(Available data Opens)

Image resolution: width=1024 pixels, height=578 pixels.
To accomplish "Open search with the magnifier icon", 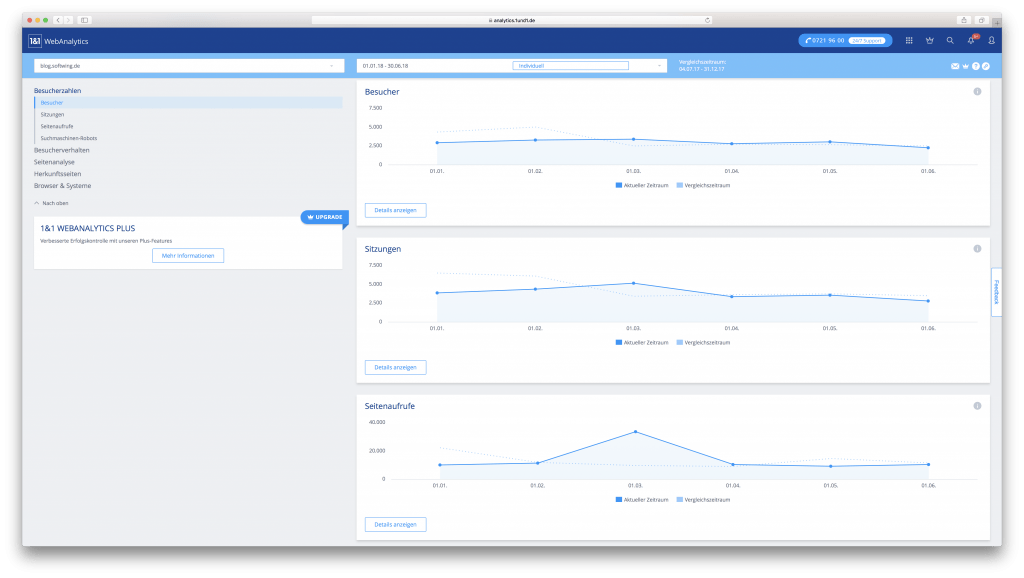I will click(950, 41).
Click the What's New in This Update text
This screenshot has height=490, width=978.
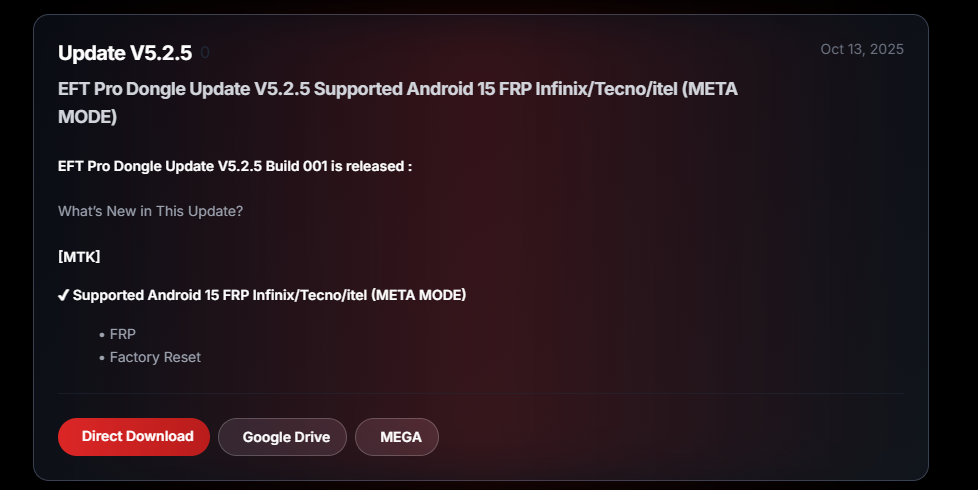(x=150, y=211)
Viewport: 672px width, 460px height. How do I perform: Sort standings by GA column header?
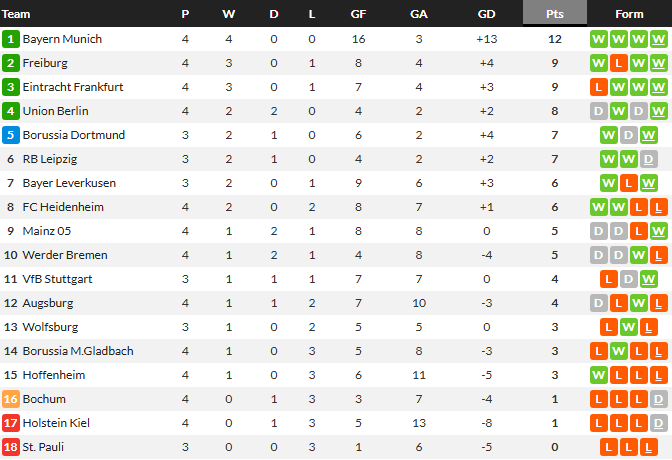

(Available data Closes)

• Work instruction:
Retype, exactly as written, each line from the one containing "This screenshot has height=490, width=978." through the end of the data above, and leave out every picture.

• Result below:
This screenshot has height=490, width=978.
(x=150, y=211)
Viewport: 672px width, 460px height. How do I perform: Sort standings by GA column header?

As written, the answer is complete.